What I would discover later was that the imperfect was to be my Paradise – flaws and faults became a source of creativity. Meanwhile, driven by an overwhelming desire to obtain a college degree and trusting this drivenness as God’s gift to me, I arrived successfully beyond two stretches of probation. It was a major step toward re-imagining myself. I was like Owl in “Winnie the Pooh” who “hadn’t exactly got brains, but he knows things.” Then I may have been hard put to say what it was that I knew; still, it was all there waiting for its season.

Since, I have pocketed both college and graduate degrees, though the cost was a mix of success and setback…repeat, and then finally coming to an UPPERCASE sense of self. Life has rewarded me in unexpected ways. Thankfully, I am not living the dreams of the youth I then was. Still, that untutored youth’s dreams underlie everything I have become. Cultural anthropologist Mary Catherine Bateson wrote that she often gives adults an exercise that may serve as commentary on the way I have shoehorned what I was into what I am now. She asks that we compare two narratives of our life history. Narrative One: Everything I have ever done has been heading me to where I am today. Narrative Two: It’s only after many surprises and choices, interruptions and disappointments that I have arrived somewhere I could never have anticipated. Then she points out that each person’s life story can be read both ways. I have always favored Narrative Two.

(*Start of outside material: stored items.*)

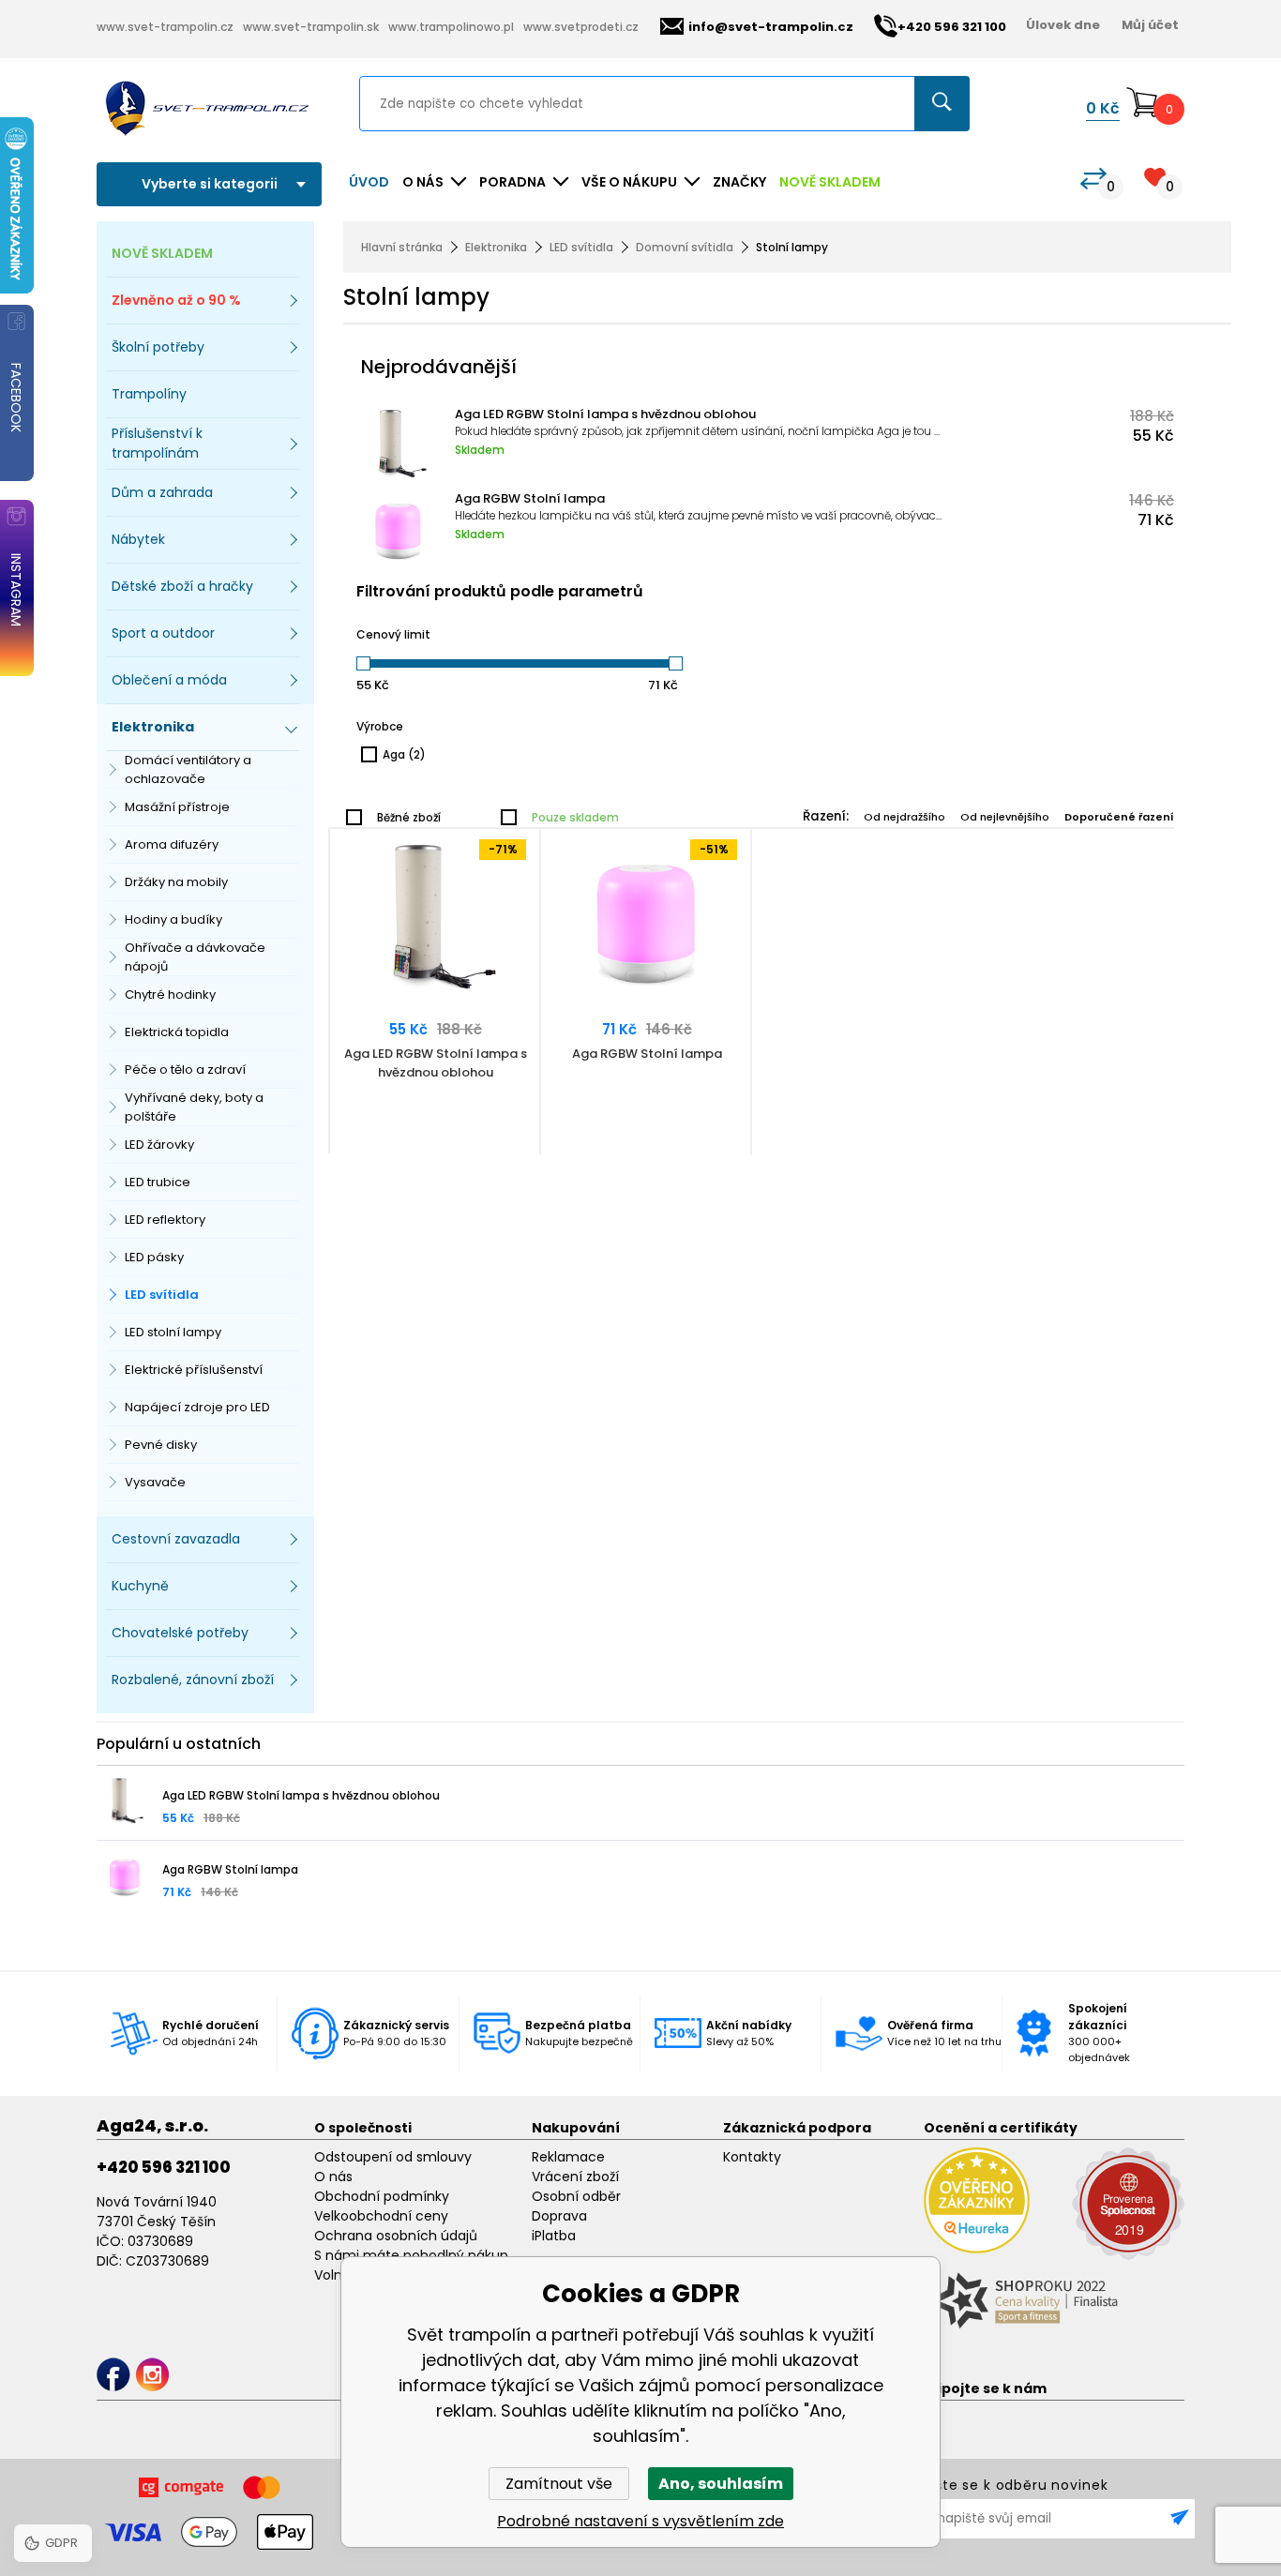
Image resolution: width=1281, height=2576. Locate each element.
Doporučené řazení (1119, 816)
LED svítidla (162, 1294)
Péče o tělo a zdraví (185, 1069)
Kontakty (752, 2156)
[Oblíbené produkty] (1155, 177)
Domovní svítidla (684, 247)
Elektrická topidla (177, 1032)
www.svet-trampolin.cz (165, 27)
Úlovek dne (1063, 25)
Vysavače (155, 1482)
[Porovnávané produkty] (1093, 178)
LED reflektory (165, 1219)
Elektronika (496, 247)
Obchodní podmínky (381, 2196)
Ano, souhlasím (720, 2483)
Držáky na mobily (176, 882)
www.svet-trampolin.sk (311, 27)
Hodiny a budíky (173, 919)
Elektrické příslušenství (194, 1369)
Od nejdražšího (904, 816)
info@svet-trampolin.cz (770, 27)
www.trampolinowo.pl (451, 27)
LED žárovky (159, 1144)
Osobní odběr (576, 2196)
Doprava (559, 2216)
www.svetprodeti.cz (581, 27)
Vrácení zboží (575, 2176)
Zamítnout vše (558, 2483)
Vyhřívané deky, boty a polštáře (194, 1107)
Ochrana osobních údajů (395, 2235)
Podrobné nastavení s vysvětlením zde (640, 2521)
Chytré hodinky (170, 994)
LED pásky (154, 1257)
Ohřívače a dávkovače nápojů (195, 957)
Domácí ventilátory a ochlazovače (188, 769)
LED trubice (157, 1182)
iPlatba (554, 2235)
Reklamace (568, 2156)
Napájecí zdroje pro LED (197, 1407)
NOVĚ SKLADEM (830, 182)
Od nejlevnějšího (1004, 816)
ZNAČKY (739, 182)
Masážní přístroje (177, 807)
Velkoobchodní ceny (381, 2216)
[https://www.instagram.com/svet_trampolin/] (152, 2375)
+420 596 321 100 (164, 2167)
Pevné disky (161, 1445)
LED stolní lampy (173, 1332)
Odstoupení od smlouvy (393, 2156)
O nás (333, 2176)
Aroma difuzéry (172, 844)
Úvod (369, 182)
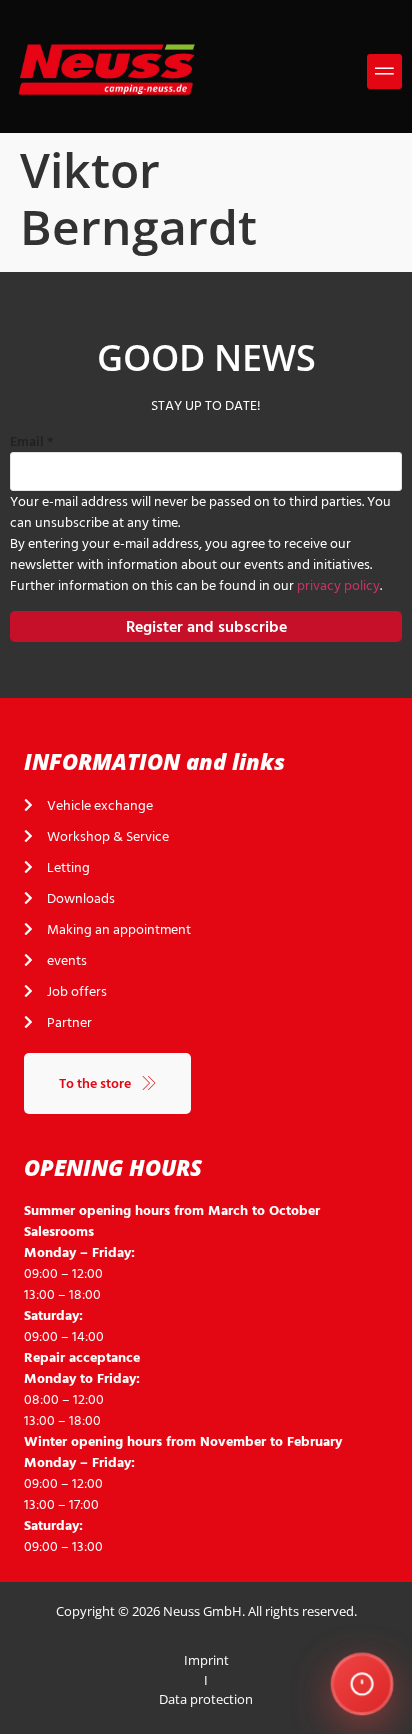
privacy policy (338, 585)
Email (32, 441)
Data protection (206, 1699)
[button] (384, 71)
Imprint (206, 1660)
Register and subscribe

It seems that God visits us in the complexity and variety of all that is happening to us. God sustains us in those seasons of our lives, lost or found, supporting us in the fumbling arising from our good and bad decisions respecting our vocational aspirations. I am persuaded that God has created in us a capacity to make our failures meaningful, even enabling us to usefully embrace those luckless trials life sometimes imposes upon us. Kent Horuf, author of “Our Souls At Night,” wrote of his own self-awakening: “I felt as though I had a little flame of talent, not a big talent, but a little pilot-light-sized flame of talent, and I had to tend it like a kind of monk or acolyte, and not to ever let the little flame go out.” It is my life’s story. When I consider how life has happened to me and how I have happened to life, I think of the old prayer: “Prepare us for adventure and do not spare us the hazards!”